Should micro-services kill themselves?
With the rising use of containers and orchestrators, we can revise the way micro-services choose to maintain their running state. Health checks play an essential role in service orchestration. Detection of an unhealthy container/instance allows the orchestrator to order a replacement. Consider now that a service is in a state where some execution path is constantly failing. While monitoring and logging is still important, a container can choose to perform "harakiri" and let the health check and orchestrator pick up and provision a new healthy replica. Consider for example a service that performs some kind of init and transitions from "before init" state to "after init" state. This transition could possibly hiccup (a connection setup, mount, etc.). If an instance of the service decides to perform "harakiri", it would allow a new instance a chance for a clean transition where the first didn't.
But shouldn't health check detect these sick containers?
Health checks should remain simple and detect "Dead" containers. "Dead" should be based on the service type (response time, response type). "Dead" should not be defined by the implementation details of the service as this will form a tight coupling between the service implementation and the health check. In relation to the illustration above- the health check should not analyze whether a one-legged crutching cow should be categorized as healthy or not. Instead, the container should use its private information, and decide when it is sick enough to pull the plug on himself.
- Obviously, this "harakiri" pattern is only applicable to services that are scaled to an extent, that if a single instance decides to terminate- no adverse effect will be noticed while the orchestrator provisions a replacement. A strategy pattern algorithm implementing the ideas above is a work in progress. Suggestions and ideas are most welcomed.

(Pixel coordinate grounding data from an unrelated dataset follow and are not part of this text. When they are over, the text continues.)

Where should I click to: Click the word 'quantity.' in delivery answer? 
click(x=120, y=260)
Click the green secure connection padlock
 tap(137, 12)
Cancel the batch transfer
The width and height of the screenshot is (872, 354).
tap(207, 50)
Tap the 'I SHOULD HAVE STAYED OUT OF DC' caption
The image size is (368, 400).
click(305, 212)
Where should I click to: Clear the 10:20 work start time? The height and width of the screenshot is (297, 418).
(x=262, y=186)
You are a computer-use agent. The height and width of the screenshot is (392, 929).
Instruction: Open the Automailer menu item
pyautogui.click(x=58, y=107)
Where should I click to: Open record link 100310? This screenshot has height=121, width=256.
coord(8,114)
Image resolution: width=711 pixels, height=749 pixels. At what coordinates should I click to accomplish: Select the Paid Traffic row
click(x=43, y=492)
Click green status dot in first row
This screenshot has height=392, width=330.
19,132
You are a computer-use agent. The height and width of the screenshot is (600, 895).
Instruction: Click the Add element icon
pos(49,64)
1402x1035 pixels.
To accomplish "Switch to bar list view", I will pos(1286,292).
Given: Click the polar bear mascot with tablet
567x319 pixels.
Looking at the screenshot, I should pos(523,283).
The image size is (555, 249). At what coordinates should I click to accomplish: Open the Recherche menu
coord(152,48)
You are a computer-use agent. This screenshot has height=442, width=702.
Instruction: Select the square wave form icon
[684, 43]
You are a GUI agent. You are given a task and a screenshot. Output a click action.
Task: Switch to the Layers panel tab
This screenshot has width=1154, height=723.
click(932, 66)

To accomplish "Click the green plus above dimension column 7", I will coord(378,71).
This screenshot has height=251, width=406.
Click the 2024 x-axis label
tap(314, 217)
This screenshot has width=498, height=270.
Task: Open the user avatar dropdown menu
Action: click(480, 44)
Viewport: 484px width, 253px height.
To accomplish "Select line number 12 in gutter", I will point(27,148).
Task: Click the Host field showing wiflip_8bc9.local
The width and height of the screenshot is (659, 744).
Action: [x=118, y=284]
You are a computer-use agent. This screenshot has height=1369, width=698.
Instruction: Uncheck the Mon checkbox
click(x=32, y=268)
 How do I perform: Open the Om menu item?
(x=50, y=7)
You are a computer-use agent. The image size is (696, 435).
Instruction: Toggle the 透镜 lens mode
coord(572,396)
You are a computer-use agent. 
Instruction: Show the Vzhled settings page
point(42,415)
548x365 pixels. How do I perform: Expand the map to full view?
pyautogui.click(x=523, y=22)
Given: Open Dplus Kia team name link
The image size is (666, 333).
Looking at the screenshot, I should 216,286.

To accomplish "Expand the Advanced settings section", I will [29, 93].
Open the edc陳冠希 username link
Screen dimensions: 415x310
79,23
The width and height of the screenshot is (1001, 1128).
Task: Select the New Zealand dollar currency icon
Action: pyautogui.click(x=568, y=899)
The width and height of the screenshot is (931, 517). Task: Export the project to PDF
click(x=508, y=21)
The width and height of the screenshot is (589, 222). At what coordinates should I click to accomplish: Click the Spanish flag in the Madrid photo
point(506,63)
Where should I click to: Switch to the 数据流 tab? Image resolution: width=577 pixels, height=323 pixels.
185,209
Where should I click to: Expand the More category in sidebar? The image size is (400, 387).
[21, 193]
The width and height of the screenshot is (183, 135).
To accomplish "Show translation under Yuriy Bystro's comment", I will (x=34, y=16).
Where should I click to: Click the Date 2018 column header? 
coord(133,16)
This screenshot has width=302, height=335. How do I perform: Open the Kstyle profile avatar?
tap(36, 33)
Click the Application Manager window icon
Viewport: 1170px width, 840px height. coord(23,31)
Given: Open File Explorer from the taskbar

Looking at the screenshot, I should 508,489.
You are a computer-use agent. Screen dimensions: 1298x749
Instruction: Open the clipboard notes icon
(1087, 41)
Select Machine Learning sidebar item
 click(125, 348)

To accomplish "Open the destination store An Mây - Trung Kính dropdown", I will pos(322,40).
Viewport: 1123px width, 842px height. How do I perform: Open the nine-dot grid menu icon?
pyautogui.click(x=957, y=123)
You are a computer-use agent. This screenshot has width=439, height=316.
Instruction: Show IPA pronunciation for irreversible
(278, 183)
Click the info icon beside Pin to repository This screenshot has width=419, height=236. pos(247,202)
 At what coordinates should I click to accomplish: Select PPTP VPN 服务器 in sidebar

- The 'state' mentioned above differs from the state in "stateless services". The latter refers to the state of interaction between the consumer and service, with 'stateless' allowing to easily balance the load across multiple instances. The 'state' type in this post refers to the inner state of service, which is unrelated to the former type. If ALL your services do not hold any internal state, then your stack must be entirely based on lambda serverless computing, and is way cooler than this post :)